14 July 2011
As long term legacy of cancer treatment is unveiled in new study
Cancer rates are increasing at such a rate that research shows 42% of people who die in this country will have had a cancer diagnosis. And for most of them (64%), it is cancer which causes their death. 
The number of people living with cancer has also increased in the UK by 35% in the last ten years from 1.5 to two million in 2008.  This is because more people are getting cancer, and as treatment improves, people are surviving longer with cancer.
But whilst people are certainly living longer than ever with cancer; they are not necessarily living well.
New data from a Macmillan Cancer Support study, which aims to map the cancer patient’s journey by looking at patients’ hospital activity, shows many have ongoing, long term health problems.
The study shows that of those colorectal cancer patients still alive between five and seven years after their diagnosis: 
Two thirds (64%) will have an ongoing health problem,
A fifth (22%) will have advanced cancers, including secondary cancer, metastatic cancer and secondary primary tumours,
Going on half (42%) will be living with ongoing health problems like cardio vascular and intestinal illnesses, and
Just 36% will not have any ongoing health problems related to their cancer treatment. 
Ciarán Devane, Chief Executive of Macmillan Cancer Support, says:
“It is really alarming that the number of people who will get cancer is now well past one in three, and that there are so many more people with cancer today than even ten years ago.
“Our new data also shows – in more detail than we’ve ever had before - that cancer patients are experiencing issues which require support several years after initial diagnosis and treatment. The NHS really needs to recognise cancer’s long term impact on people’s lives, to plan better services and to develop more personalised care. We need services which keep people well and at home, not services which sort the problem when people arrive at A&E.
“There are currently two million people living with cancer in the UK and that number is doubling to four million over the next twenty years.  Yet no one thinks the country can afford to double its spending on cancer.

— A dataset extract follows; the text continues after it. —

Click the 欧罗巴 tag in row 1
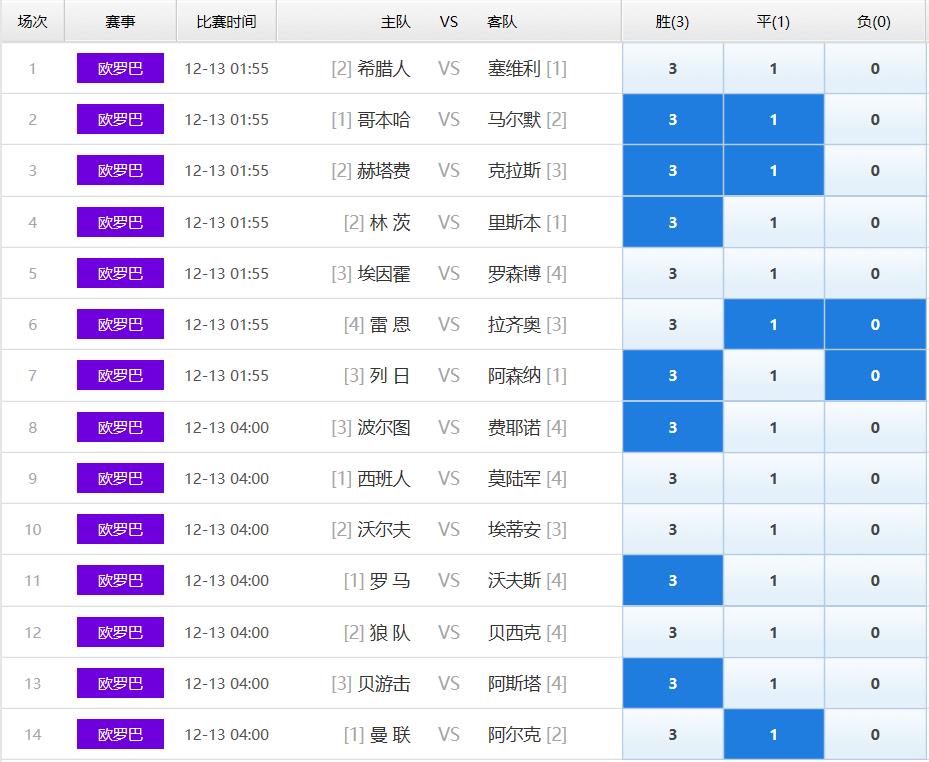 [120, 68]
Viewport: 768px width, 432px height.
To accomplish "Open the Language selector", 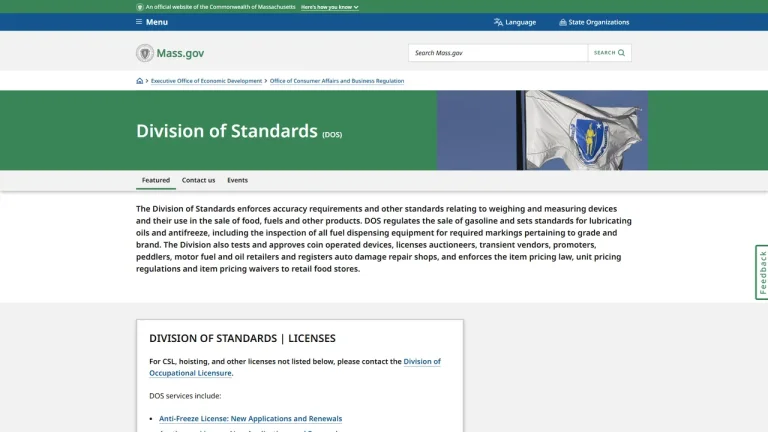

We’ve therefore got to become twice as effective in how we spend that money.
“We have a massive challenge ahead if we are to keep up with the relentless toll cancer takes on people’s health, and the NHS must rise to it.”
For further information, please contact:
Andrea Shufflebotham or Rebecca Openshaw, Macmillan Cancer Support
020 7840 4689, 0207 4689 4699 (out of hours 07801 307068)
Notes to Editors:
Macmillan estimate based on Maddams J, et al. Cancer prevalence in the United Kingdom: estimates for 2008. British Journal of Cancer. 2009. 101: 541-547; Office for National Statistics; Information Services Division (ISD) Scotland; General Register Office for Scotland; Welsh Cancer Intelligence & Surveillance Unit; Northern Ireland Cancer Registry; Northern Ireland Statistics and Research Agency.
Macmillan estimate based on extrapolation of prevalence data from 1992 and 2008. Forman D, et al. Cancer prevalence in the UK: results from the EUROPREVAL Study. Annals of Oncology. 2003. 14: 648–654; Maddams J, et al. Cancer prevalence in the United Kingdom: estimates for 2008. British Journal of Cancer. 2009. 101: 541-547. (Estimate assumes any increase is consistent across each nation in the UK and remains unchanged over the period)
Wells J., et al. Using clinical attendance patterns to determine likely survivorship journey in England. NCIN Conference 2011. Data analysis is provisional and subject to clinical validation. Data are for patients in England with a diagnosis of colorectal cancer in quarter 2 2001, followed up to the end of 2007. A sample of nearly 6,000 people were taken from the National Cancer Data Repository (NCDR).
These data relate to health problems as identified by NHS inpatient hospital activity. Through the NCDR patients’ registry data are linked to NHS inpatient hospital activity data to ascertain if patients are admitted to hospital and for what condition. Data analysis is provisional and subject to clinical validation.
Two million people in the UK today have had a cancer diagnosis. If this number continues to rise by 3% a year, this could see four million people living with cancer by 2030. Macmillan estimate taken from and based on Maddams J, et al. Cancer prevalence in the United Kingdom: estimates for 2008. British Journal of Cancer. 2009. 101: 541-547
About Macmillan Cancer Support
Macmillan Cancer Support improves the lives of people affected by cancer, providing practical, medical, emotional and financial support and works to improve cancer care.